Cassazione civile sez. un., 16/12/2013, n.27987
Violazione del divieto di svolgere attività di propaganda elettorale
È manifestamente inammissibile la q.l.c., in riferimento all’art. 3 cost., dell’art. 29, comma 5, in relazione al successivo comma 6, l. 25 marzo 1993 n. 81, che, nell’ambito delle elezioni amministrative, incrimina la violazione del divieto di svolgere attività di propaganda elettorale di qualsiasi genere, da parte delle pubbliche amministrazioni, nei trenta giorni antecedenti l’inizio della campagna elettorale e per tutta la durata della stessa.
L’ordinanza di rimessione presenta gravi carenze in ordine alla descrizione della fattispecie sottoposta all’esame del giudice a quo e presenta un petitum oscuro o, comunque, ambiguo, perché non spiega se ritiene che si debba pervenire ad una sentenza caducatoria della norma censurata, oppure se intenda ottenere una pronunzia che dichiari l’illegittimità costituzionale della norma stessa nella parte in cui punisce la condotta incriminata con la multa anziché con una sanzione amministrativa pecuniaria di corrispondente importo (sent. n. 287 del 2001; ordd. n.181, 211 del 2009, 85, 146 del 2010).
Corte Costituzionale, 30/09/2011, n.260
Autorità garante per le comunicazioni
L’art. 1 comma 31, l. n. 249 del 1997, che assoggetta a sanzione amministrativa pecuniaria “i soggetti che non ottemperano agli ordini e alle diffide dell’autorità, impartite ai sensi della presente legge” fa senz’altro riferimento anche alle prescrizioni di contenuto ordinatorio contenute negli atti di regolazione che l’Autorità adotta ai sensi dell’art. 1 comma 6, lett. b) n. 9, secondo cui la Commissione per i servizi e i prodotti “garantiscono l’applicazione delle disposizioni vigenti sulla propaganda, sulla pubblicità e sull’informazione politica, nonché l’osservanza delle norme in materia di equità di trattamento e di parità di accesso nelle pubblicazioni e nella trasmissione di informazione e di propaganda elettorale”.

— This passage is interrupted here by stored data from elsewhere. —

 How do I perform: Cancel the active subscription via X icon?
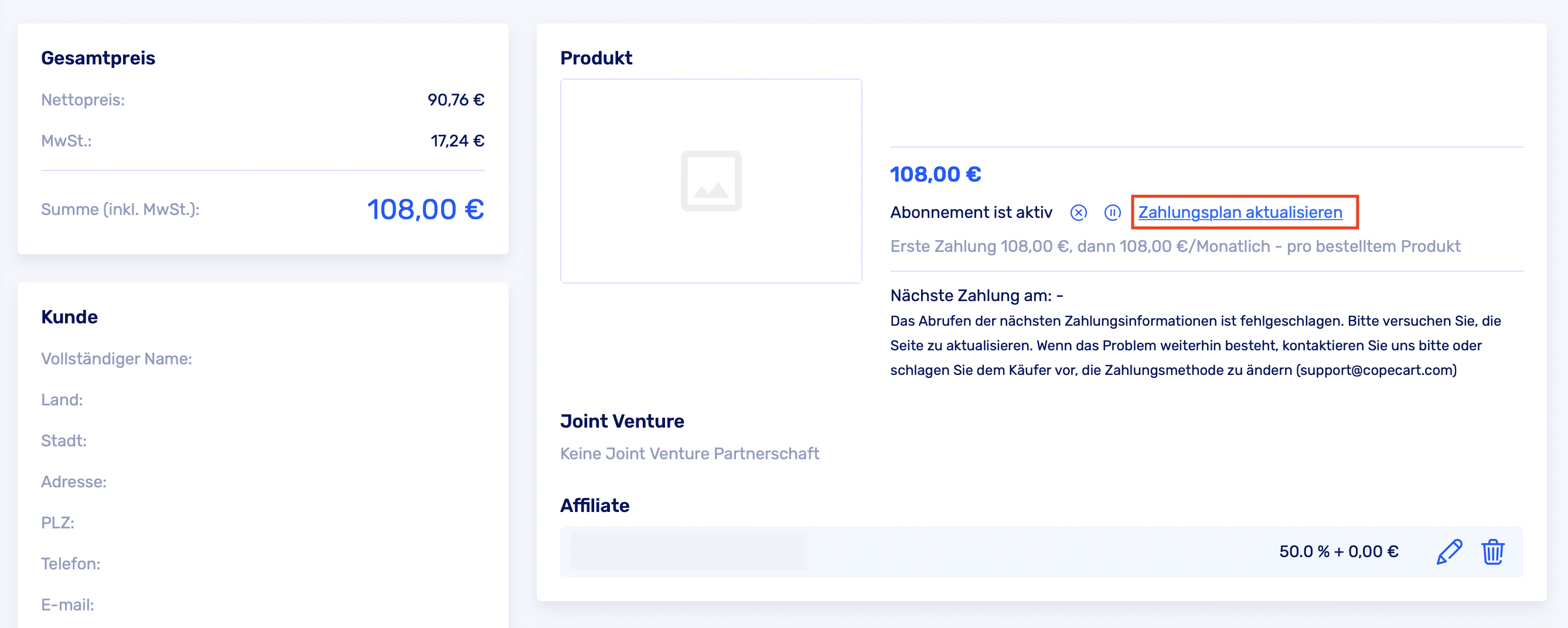[1079, 213]
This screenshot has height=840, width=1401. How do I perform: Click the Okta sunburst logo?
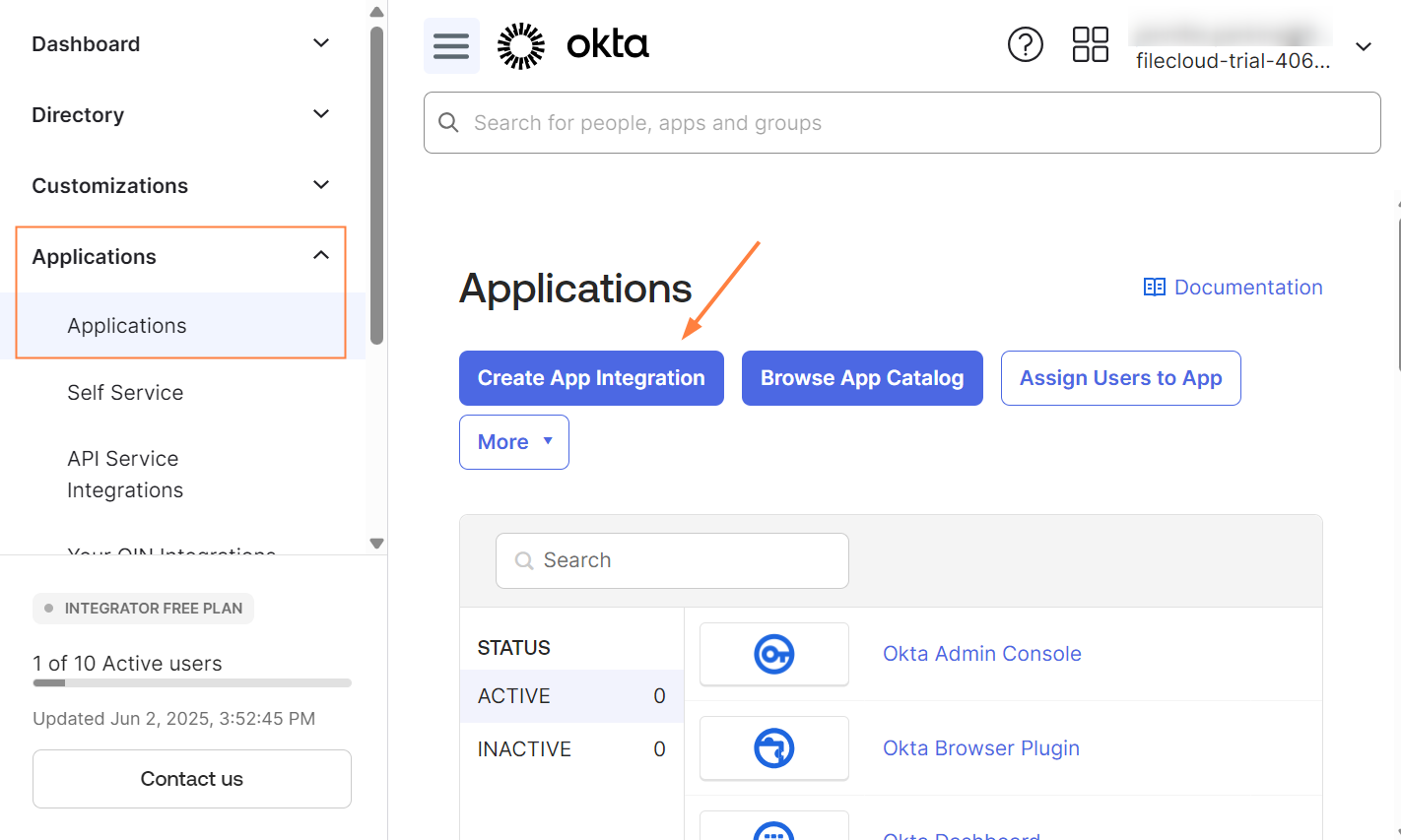(x=521, y=45)
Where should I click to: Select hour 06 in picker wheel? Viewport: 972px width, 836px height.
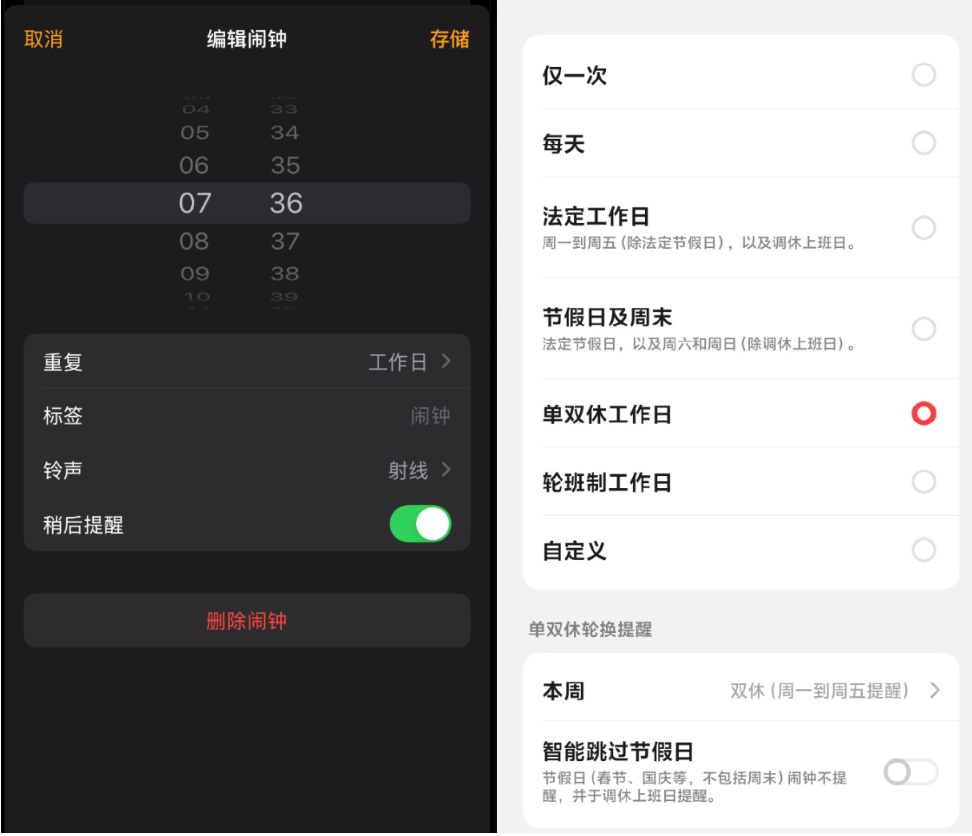tap(194, 165)
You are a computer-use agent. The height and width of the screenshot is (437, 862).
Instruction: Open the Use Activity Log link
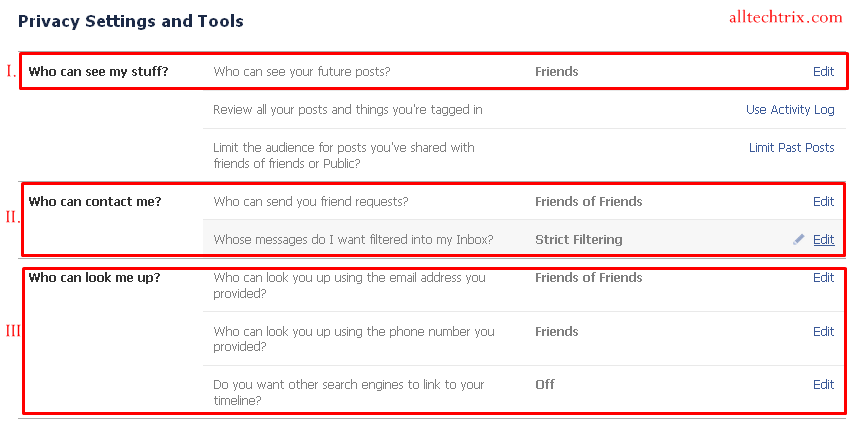coord(790,110)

In altri termini, l’art. 1 comma 31, l. n. 249 del 1997 prevede una sanzione per l’inosservanza degli ordini impartiti dall’Autorità ai sensi della stessa legge e, quindi, anche per la violazione delle misure ordinatorie impartite nell’esercizio delle funzioni regolatorie che la legge attribuisce all’Autorità e di cui la delibera n. 22/06/CSP gravata è espressione.

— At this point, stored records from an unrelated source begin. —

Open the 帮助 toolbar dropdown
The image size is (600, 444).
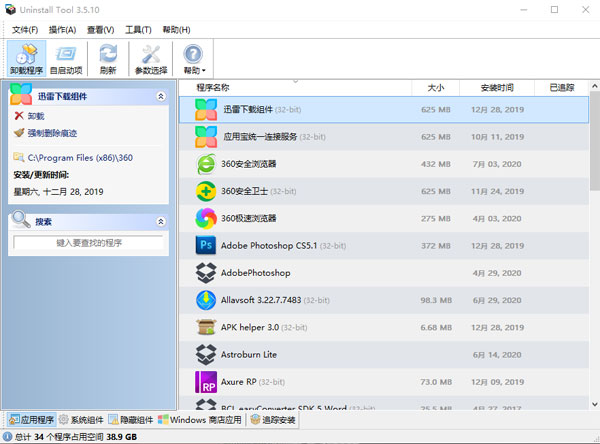[x=194, y=58]
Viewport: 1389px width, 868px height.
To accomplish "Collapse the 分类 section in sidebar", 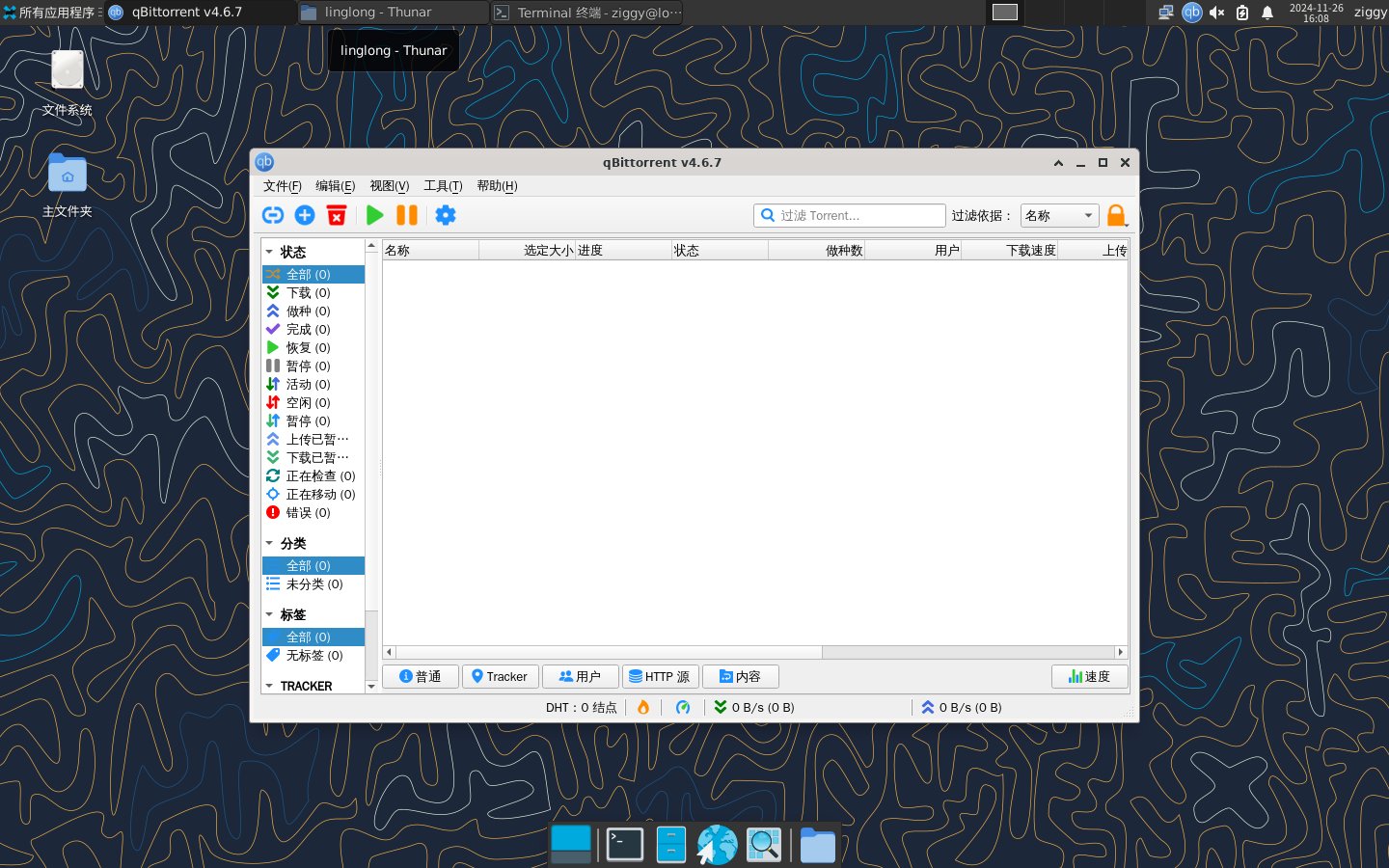I will click(269, 543).
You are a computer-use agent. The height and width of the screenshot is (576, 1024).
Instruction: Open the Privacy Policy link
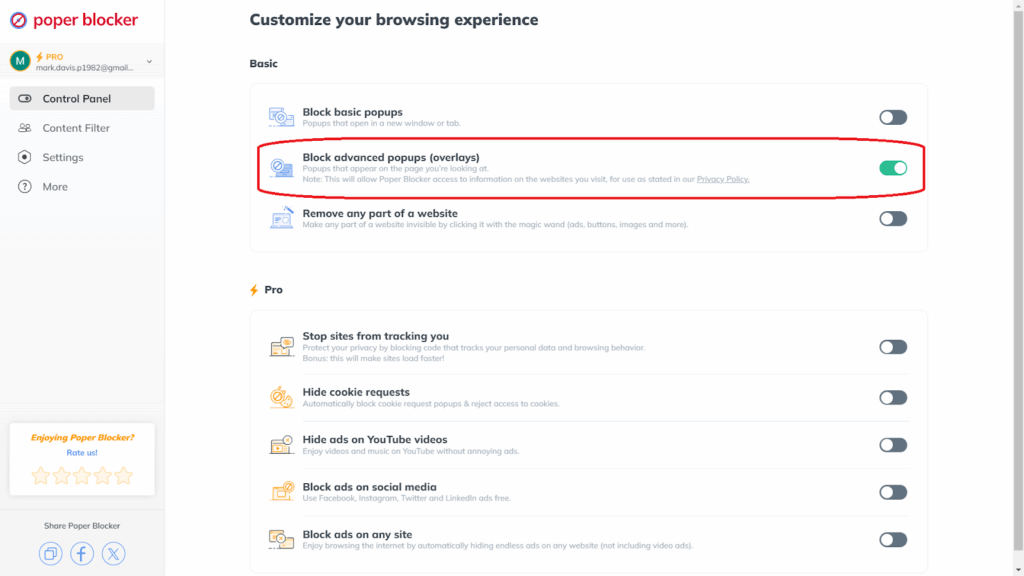pos(723,179)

Consiglio di Stato sez. VI, 21/03/2011, n.1709
Affissione non autorizzata di manifesti di propaganda elettorale
La domanda di rifusione del danno conseguente all’affissione non autorizzata di numero tre manifesti di propaganda elettorale sulla serranda del chiosco, che a causa del collante rimaneva deturpato ed abbisognevole di pitturazione, è fondata, oltre che sulla documentazione fotografica, sulle dichiarazione del teste che ha incontestabilmente confermato l’assunto attoreo.
Giudice di pace Bari, 27/04/2009, n.3283
Comunicazione politica e propaganda elettorale
I partiti, movimenti politici, comitati promotori, sostenitori e singoli candidati possono utilizzare lecitamente dati personali, secondo le modalità indicate dal provvedimento generale del Garante per la protezione dei dati personali del 7 settembre 2005, per esclusive finalità di comunicazione politica e propaganda elettorale.

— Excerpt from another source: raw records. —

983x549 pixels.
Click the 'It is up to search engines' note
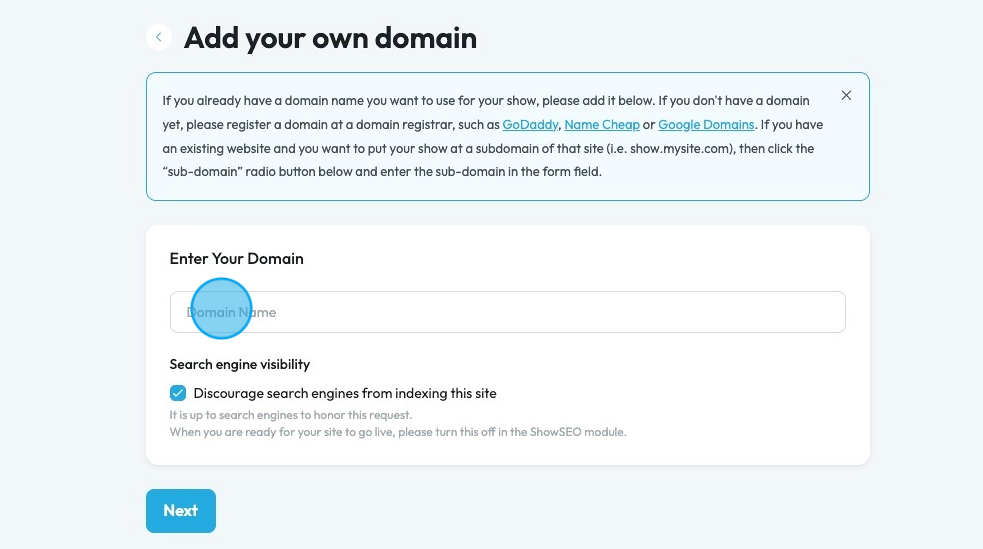pyautogui.click(x=290, y=415)
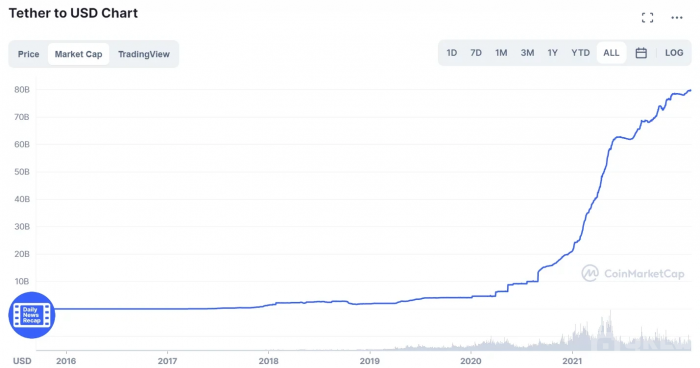Image resolution: width=700 pixels, height=368 pixels.
Task: Choose the 3M time range
Action: click(527, 53)
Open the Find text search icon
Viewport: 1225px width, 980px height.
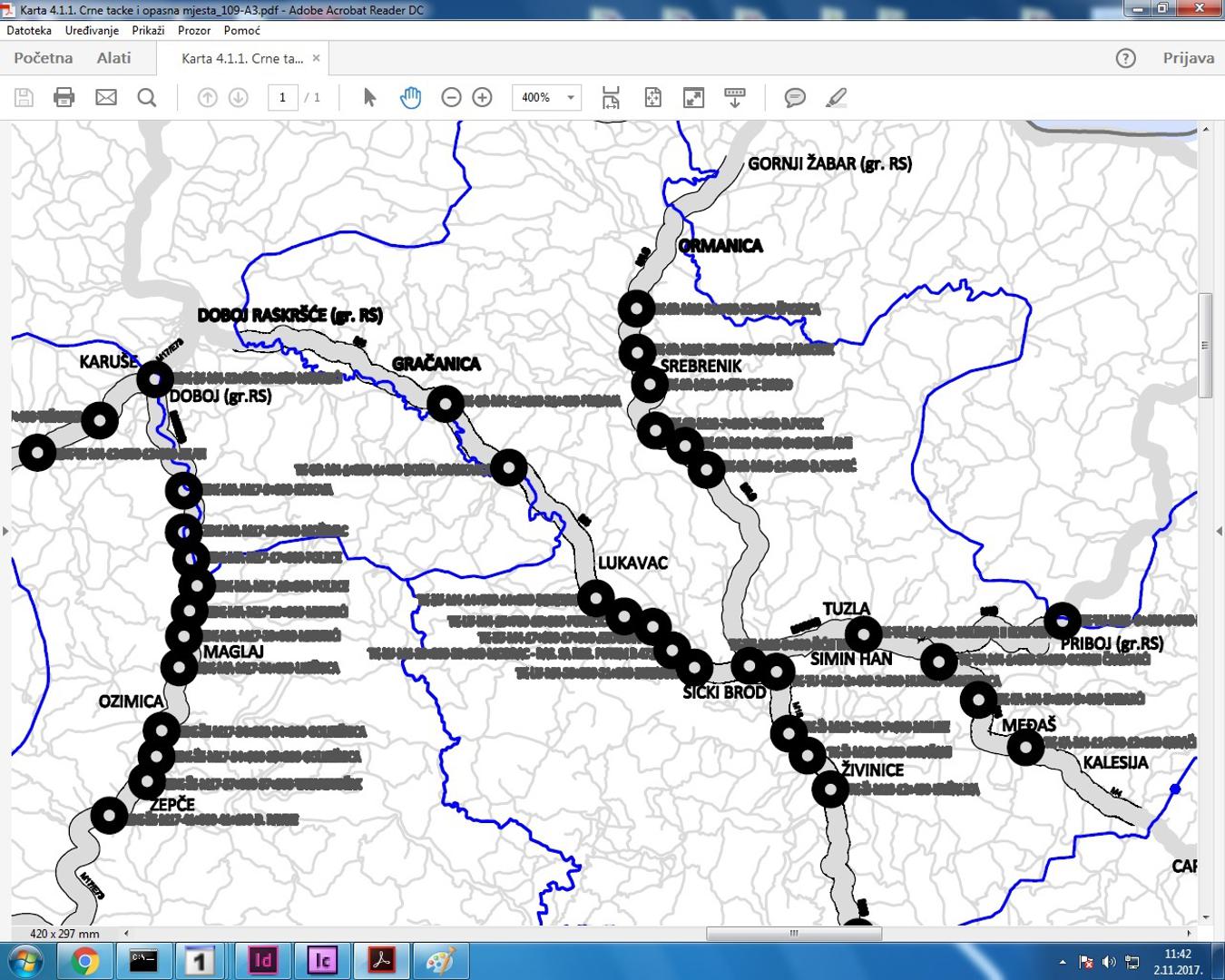point(146,97)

In particolare, ai sensi dell’art. 13 co. 5 del Codice, tali soggetti possono prescindere dal rendere l’informativa agli interessati sino al 30 settembre 2009, a condizione che: 1) i dati siano raccolti direttamente da pubblici registri, elenchi, atti o altri documenti conoscibili da chiunque senza contattare gli interessati oppure; 2) il materiale propagandistico sia di dimensioni ridotte che, a differenza di una lettera o di un messaggio di posta elettronica, non renda possibile inserire un’idonea informativa anche sintetica.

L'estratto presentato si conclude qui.